- Location: Mokha, Yemen
- Date: January 28, 2019
- Deaths: 7
- Injured: 20
- Victims: One Abu Dhabi TV journalist killed, one injured
- Perpetrator: Unknown

= 2019 Mokha restaurant bombing =

On January 28, 2019, a bomb exploded in a cafe in Mokha, Yemen, killing seven people including Emirati photojournalist Ziad al-Shaarabi.

== Background ==
By late 2018 and early 2019, the Yemeni coastal city of Mokha was under the control of the Yemeni Armed Forces and was a major base of the United Arab Emirates. The city had not seen many major attacks by either the Houthis or other Yemeni militant groups like the Islamic State's Yemen Province or Al-Qaeda in the Arabian Peninsula (AQAP). Mokha was being used as a logistical hub to support an Emirati and Yemeni offensive on Hodeidah.

== Bombing ==
The bombing was caused by an explosives-laden motorcycle situated near a bustling market in Mokha.
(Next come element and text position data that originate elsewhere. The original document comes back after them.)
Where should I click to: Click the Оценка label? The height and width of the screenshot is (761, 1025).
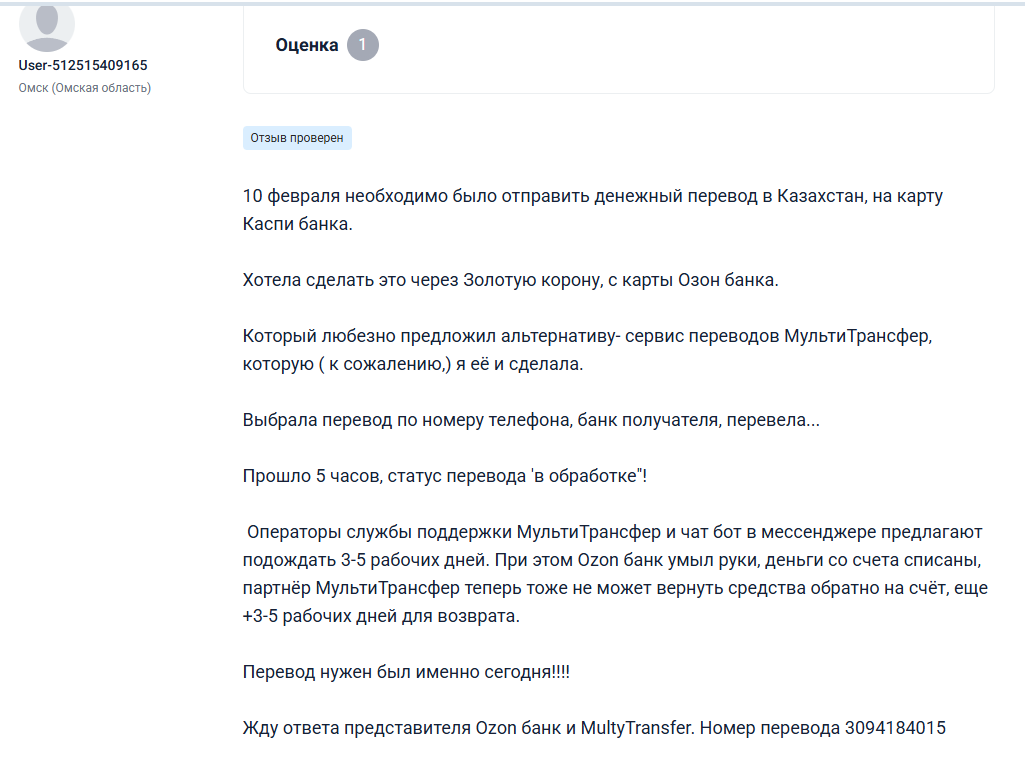pos(307,45)
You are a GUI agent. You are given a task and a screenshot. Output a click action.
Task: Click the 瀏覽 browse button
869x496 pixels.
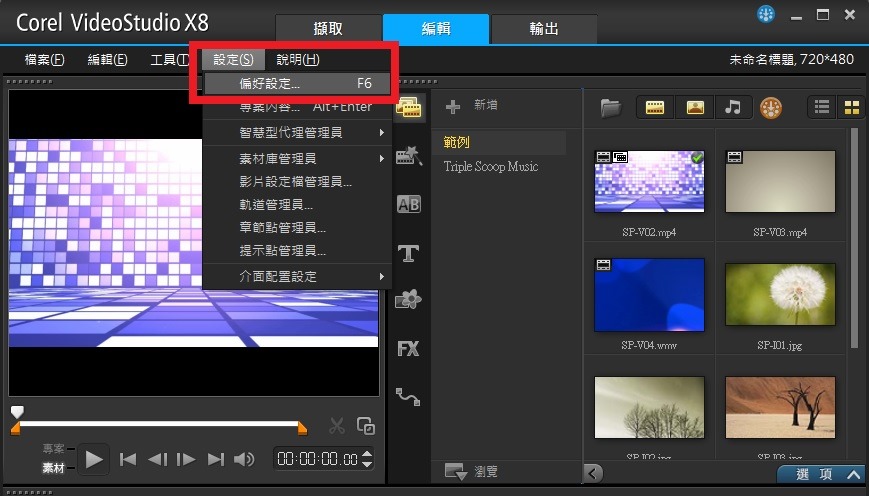pos(472,471)
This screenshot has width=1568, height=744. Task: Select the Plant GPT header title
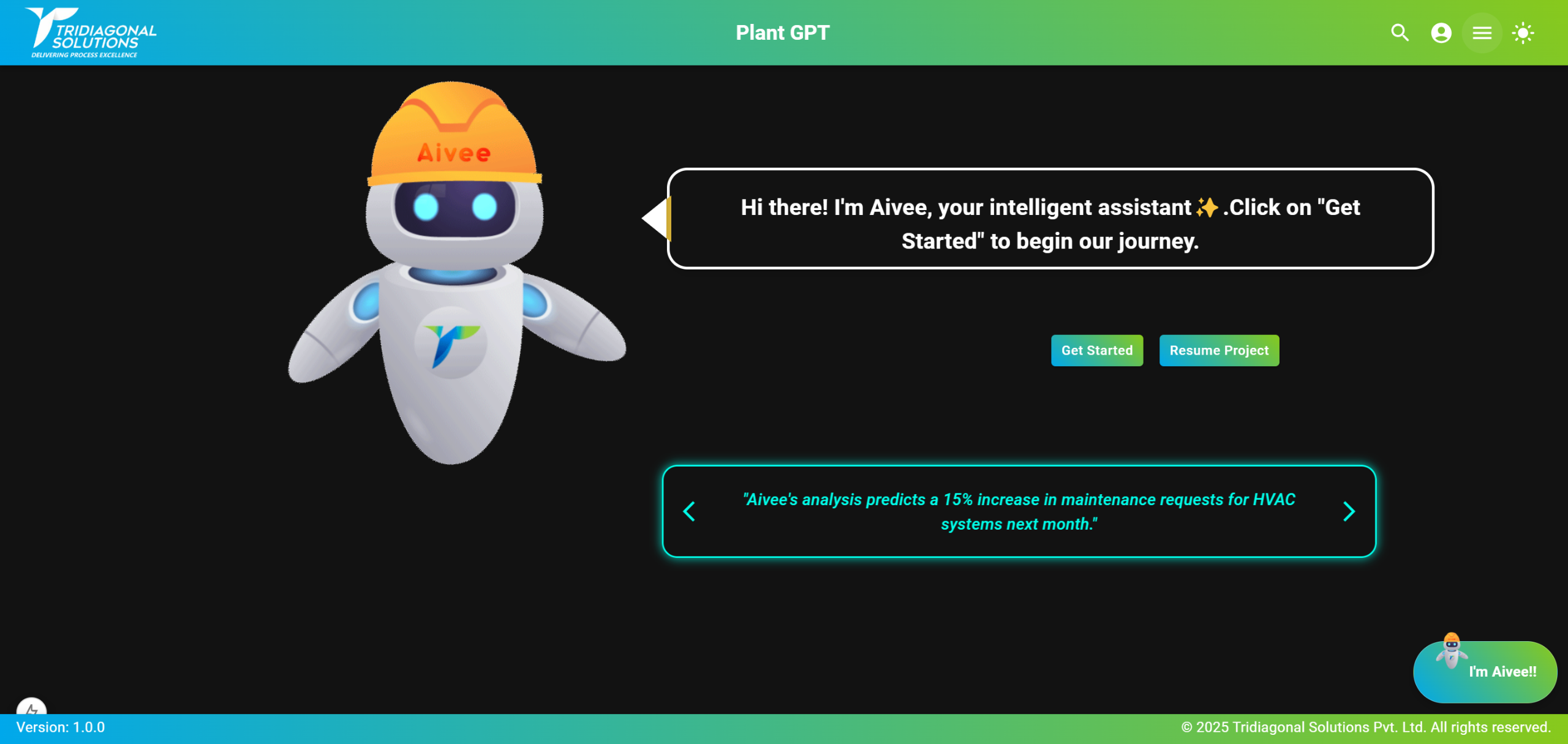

Several Emirati journalists from Abu Dhabi TV were at a restaurant in the market when the bomb exploded. Faisal al-Dhahbani, an Emirati journalist who survived the attack, was working alongside his coworker Ziad al-Sharaabi, both of whom were in Mokha to cover clashes in western Yemen between the Houthis and the Yemeni government. Seven people were killed in the attack, including al-Sharaabi. Another twenty people, including al-Dhahbani, were injured.

The perpetrator of the bombing is not known.